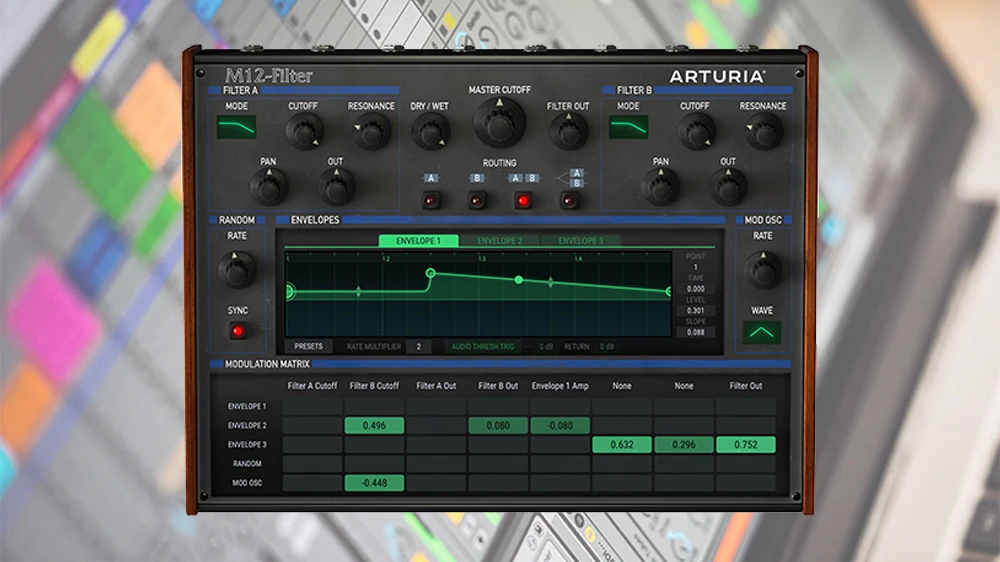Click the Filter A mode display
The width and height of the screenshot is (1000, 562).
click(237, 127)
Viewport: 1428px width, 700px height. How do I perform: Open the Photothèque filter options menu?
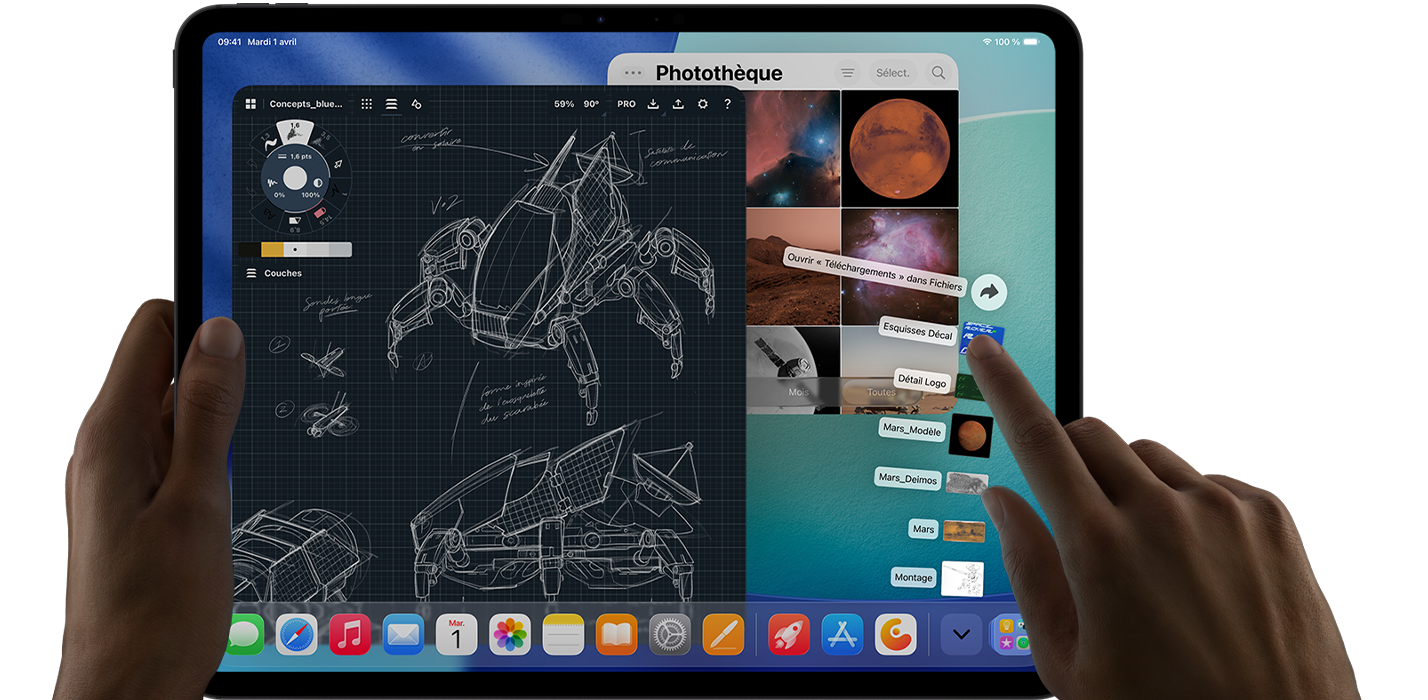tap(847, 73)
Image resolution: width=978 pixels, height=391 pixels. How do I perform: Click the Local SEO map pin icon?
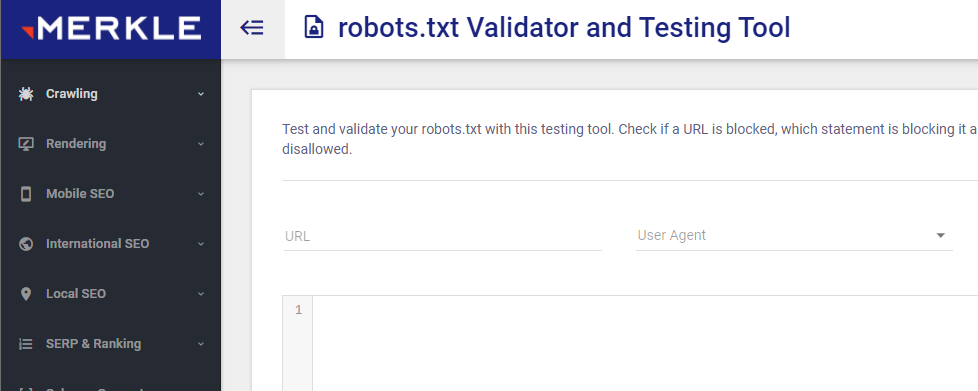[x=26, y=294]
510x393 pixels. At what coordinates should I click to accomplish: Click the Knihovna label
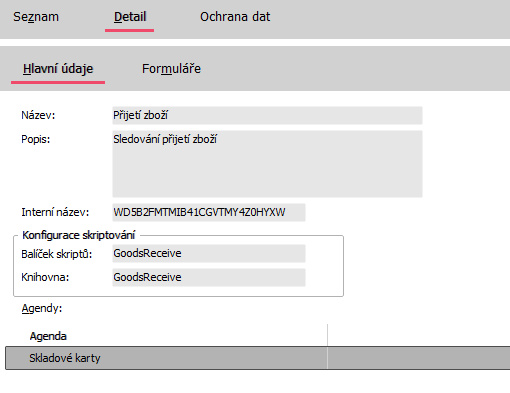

→ **What you will do**
With every picture left out, print exactly the lines from the one containing "Image resolution: width=978" through the final line of the material above.

→ **Solution for this task**
Image resolution: width=978 pixels, height=391 pixels. How do I perform: Click the Local SEO map pin icon?
[x=26, y=294]
510x393 pixels. At what coordinates should I click to accomplish: Click the Knihovna label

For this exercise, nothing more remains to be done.